I was actually a little relieved when I learned it wasn’t a quote from ol’ Ben. From the UK Phrase Finder:

The earliest record of a proverb that approximates to our current version that I can find in print is in The Book of St. Albans, printed in 1486:

As the olde englysshe prouerbe sayth in this wyse. Who soo woll ryse erly shall be holy helthy & zely.

Note: the Middle English word zely comes down to us now as ‘silly’. This has numerous meanings, commonly ‘foolish’. The 1486 meaning was ‘auspicious; fortunate’. So ‘holy helthy & zely’ meant ‘wise, healthy and fortunate’, which isn’t so far from ‘healthy, wealthy and wise’.

I think the most tone-deaf thing about some proverbs and aphorisms is that they’re aimed at everyone, but they’re not meant for everyone.
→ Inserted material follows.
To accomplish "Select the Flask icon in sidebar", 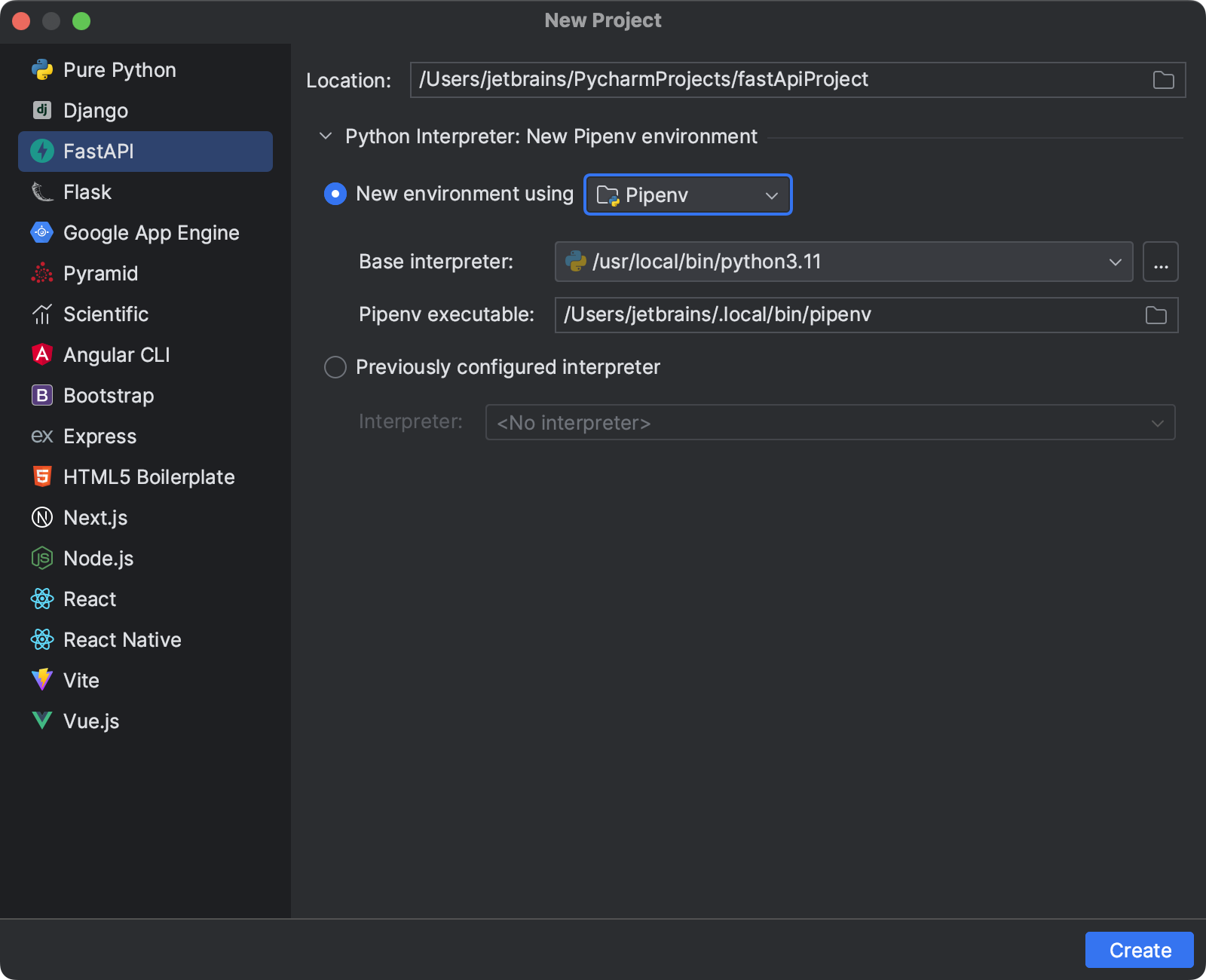I will tap(42, 192).
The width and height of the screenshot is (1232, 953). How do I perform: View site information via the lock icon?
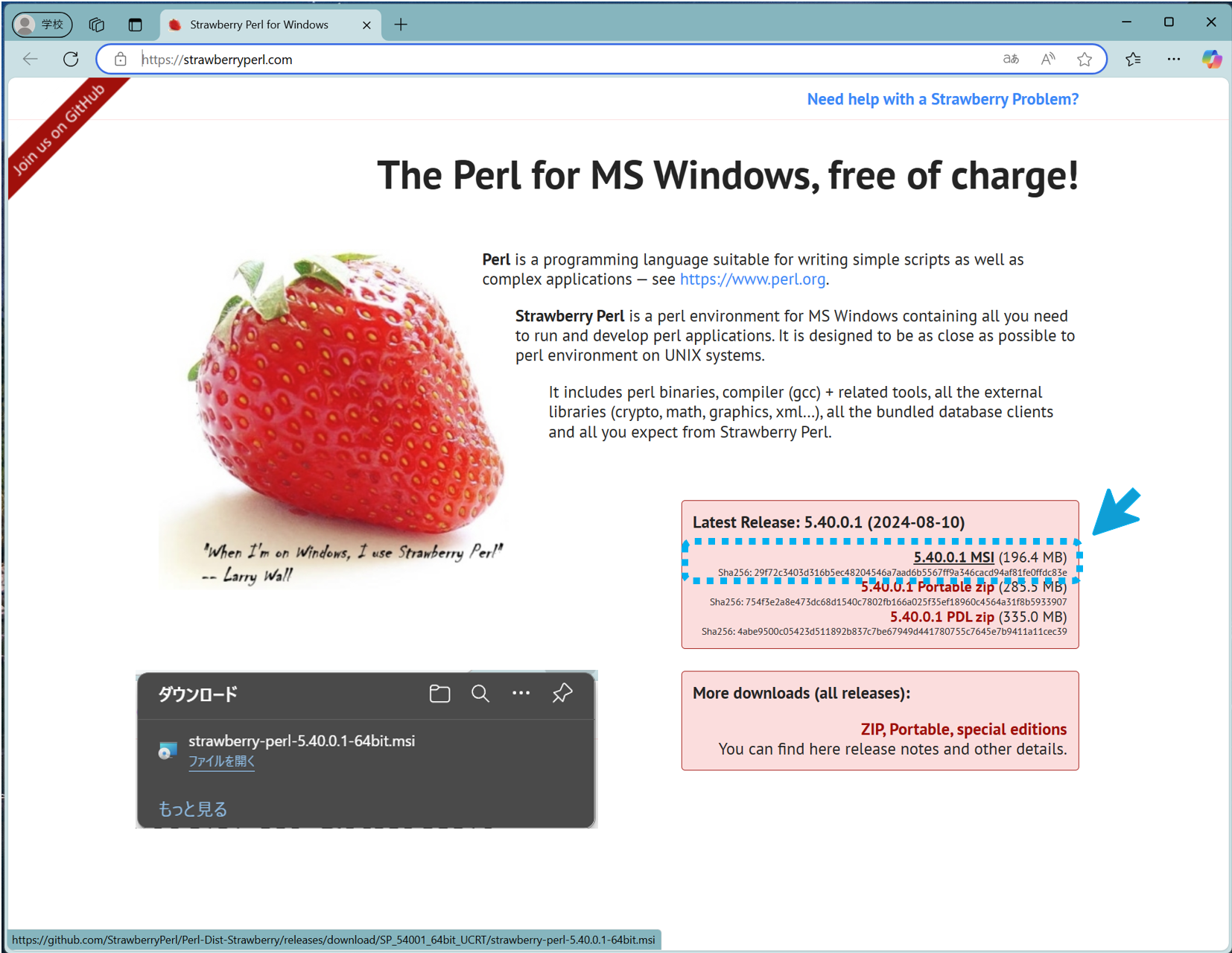(120, 59)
Not everyone could go to bed early and rise early. Some people burned the midnight oil every night to get what they had – to keep it, and to have it to pass on.

Regardless, while Benjamin Franklin’s pseudonymous journal includes the familiar American form of this quote in the 1735 edition, it was first found in book form in Britain – much, much earlier.

“Earley to bed and earley to rise makes a man healthy, wealthy, and wise.” – John Clarke’s Paroemiologia Anglo-Latina, 1639


how far that little candle throws his beams
A simple circle –
Sunrise, wake. Its set brings sleep.